Texte fourni ->
---*---
D’autres instructions sont attendues pour les entreprises moyennes (500-10.000 salariés) concernant les financements bancaires ou autre prêteurs dont elles pourraient bénéficier. La loi prévoit que les taux d’intérêt dans ces cas ne devraient pas excéder les 2 %.
6. Assouplissement de certaines règles de déduction de charges pour les contribuables autres que les sociétés
À la suite des dispositions de la réforme fiscale américaine, les contribuables autres que les sociétés ne pouvaient déduire les charges issues d’une activité professionnelle exercées par l’intermédiaire d’une société unipersonnelle que dans la limite des profits générés par cette activité pour la même année augmentés de 250.000 USD (500.000 USD pour un couple). La loi prévoit de lever cette limite pour les exercices ouverts en 2018, 2019 et 2020, afin de permettre la déduction intégrale des pertes liées à ces activités professionnelles. D’autres règles sont prévues pour les exercices 2021 à 2026.
7. Remboursement des crédits d’impôt forfaitaire minimum (AMT)
---*---
Données ->
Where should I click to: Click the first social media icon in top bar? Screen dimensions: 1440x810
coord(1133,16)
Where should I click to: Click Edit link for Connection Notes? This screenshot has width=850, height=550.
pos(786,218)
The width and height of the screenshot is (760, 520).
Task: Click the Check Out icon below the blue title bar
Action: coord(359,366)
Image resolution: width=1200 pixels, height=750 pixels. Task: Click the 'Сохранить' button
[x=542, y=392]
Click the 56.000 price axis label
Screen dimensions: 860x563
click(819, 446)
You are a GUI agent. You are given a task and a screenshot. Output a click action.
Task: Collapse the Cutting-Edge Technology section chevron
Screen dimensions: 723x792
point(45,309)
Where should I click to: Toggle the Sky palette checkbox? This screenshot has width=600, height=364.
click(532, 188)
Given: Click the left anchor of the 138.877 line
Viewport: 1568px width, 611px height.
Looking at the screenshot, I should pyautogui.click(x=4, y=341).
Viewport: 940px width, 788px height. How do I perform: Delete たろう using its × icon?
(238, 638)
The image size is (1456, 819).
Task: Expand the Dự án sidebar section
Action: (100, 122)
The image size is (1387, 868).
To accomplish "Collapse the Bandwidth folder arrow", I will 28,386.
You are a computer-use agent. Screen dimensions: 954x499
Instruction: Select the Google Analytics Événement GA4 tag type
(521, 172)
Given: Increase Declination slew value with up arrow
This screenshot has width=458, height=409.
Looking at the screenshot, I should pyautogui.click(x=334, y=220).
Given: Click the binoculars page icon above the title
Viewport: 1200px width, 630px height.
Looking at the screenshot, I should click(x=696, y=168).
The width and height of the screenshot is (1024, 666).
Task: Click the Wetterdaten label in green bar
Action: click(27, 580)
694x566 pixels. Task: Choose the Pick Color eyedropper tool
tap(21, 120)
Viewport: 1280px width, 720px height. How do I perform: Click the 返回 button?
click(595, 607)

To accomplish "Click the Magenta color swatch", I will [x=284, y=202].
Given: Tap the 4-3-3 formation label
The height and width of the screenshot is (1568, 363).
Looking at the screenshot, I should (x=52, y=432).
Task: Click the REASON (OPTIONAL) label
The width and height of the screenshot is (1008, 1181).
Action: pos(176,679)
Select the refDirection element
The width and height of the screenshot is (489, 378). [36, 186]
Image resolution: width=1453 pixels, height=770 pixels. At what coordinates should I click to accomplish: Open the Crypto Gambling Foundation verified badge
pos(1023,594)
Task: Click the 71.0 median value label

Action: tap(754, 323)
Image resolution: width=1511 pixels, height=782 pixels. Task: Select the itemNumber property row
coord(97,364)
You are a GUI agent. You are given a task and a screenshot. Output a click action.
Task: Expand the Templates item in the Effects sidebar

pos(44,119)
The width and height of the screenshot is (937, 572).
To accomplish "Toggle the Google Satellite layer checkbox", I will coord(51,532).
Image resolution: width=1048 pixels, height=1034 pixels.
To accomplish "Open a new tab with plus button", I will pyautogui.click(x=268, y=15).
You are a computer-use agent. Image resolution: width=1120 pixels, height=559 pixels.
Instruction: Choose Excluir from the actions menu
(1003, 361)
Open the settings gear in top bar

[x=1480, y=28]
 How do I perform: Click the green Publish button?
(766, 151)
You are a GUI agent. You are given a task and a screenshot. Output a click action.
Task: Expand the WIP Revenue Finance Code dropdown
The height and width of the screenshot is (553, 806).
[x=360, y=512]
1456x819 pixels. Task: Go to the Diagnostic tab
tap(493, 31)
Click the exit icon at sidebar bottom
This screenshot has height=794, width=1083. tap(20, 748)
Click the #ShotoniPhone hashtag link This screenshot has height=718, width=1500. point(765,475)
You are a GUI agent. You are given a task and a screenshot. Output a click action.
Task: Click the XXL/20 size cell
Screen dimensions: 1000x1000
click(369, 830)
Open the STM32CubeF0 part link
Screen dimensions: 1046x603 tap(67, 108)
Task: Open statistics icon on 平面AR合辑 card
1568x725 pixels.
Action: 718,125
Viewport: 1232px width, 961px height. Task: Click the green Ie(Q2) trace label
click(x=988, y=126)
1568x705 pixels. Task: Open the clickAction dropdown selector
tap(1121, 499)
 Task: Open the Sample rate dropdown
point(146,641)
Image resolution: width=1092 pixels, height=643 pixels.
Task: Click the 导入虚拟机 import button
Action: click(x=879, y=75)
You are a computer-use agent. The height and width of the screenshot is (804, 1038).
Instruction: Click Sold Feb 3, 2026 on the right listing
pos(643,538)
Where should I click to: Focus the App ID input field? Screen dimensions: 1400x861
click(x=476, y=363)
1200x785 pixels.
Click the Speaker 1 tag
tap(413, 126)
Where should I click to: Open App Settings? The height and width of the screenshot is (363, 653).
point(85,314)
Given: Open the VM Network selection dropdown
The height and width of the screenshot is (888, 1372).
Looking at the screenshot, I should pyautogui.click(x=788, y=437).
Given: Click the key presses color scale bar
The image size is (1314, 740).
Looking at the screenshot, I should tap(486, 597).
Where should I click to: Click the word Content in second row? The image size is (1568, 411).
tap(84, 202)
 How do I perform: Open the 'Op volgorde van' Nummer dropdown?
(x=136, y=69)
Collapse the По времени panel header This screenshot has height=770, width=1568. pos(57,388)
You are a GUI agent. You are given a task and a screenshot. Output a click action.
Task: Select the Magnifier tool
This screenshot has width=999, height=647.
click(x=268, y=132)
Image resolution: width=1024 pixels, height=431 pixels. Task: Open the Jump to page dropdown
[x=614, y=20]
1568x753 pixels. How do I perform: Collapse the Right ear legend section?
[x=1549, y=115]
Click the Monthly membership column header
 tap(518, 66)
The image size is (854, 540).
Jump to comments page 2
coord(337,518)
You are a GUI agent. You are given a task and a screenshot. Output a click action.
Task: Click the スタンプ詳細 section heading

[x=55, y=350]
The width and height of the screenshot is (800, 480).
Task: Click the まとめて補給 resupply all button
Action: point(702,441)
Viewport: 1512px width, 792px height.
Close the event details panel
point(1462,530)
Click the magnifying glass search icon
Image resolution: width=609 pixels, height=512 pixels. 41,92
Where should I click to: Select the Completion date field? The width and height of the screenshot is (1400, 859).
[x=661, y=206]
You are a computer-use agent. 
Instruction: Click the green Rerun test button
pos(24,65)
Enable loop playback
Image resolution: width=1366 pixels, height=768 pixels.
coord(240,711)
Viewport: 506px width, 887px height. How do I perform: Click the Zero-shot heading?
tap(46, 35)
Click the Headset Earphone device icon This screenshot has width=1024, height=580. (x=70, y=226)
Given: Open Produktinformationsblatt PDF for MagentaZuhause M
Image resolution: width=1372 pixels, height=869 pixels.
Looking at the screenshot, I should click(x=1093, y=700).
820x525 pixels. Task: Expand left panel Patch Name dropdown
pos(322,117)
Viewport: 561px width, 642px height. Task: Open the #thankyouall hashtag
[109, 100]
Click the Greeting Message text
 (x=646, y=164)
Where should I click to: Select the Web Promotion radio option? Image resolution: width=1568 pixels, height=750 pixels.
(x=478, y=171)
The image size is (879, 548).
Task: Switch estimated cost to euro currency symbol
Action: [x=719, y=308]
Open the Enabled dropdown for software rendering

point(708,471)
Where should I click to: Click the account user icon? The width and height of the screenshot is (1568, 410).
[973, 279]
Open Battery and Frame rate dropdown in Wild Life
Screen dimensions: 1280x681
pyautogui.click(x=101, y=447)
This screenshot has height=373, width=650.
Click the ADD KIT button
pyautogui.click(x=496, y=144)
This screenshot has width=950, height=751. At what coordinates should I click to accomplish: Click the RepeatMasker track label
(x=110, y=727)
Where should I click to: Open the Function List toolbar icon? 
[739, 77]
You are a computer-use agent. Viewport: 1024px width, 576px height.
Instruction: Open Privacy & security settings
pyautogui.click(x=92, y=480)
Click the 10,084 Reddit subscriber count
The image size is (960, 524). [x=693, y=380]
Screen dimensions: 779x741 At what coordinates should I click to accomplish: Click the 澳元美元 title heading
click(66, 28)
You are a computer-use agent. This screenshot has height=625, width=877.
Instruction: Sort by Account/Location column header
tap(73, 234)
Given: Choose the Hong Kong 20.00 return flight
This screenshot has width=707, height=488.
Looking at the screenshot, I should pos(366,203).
---*---
Votre tâche ->
Recopiez à l'identique le passage du texte fourni qui commence aux mots « 6. Assouplissement de » et se termine après les mots « 2021 à 2026. ». Le matériel n'a aucun rapport avec le texte fourni.

Solution proposée ->
6. Assouplissement de certaines règles de déduction de charges pour les contribuables autres que les sociétés
À la suite des dispositions de la réforme fiscale américaine, les contribuables autres que les sociétés ne pouvaient déduire les charges issues d’une activité professionnelle exercées par l’intermédiaire d’une société unipersonnelle que dans la limite des profits générés par cette activité pour la même année augmentés de 250.000 USD (500.000 USD pour un couple). La loi prévoit de lever cette limite pour les exercices ouverts en 2018, 2019 et 2020, afin de permettre la déduction intégrale des pertes liées à ces activités professionnelles. D’autres règles sont prévues pour les exercices 2021 à 2026.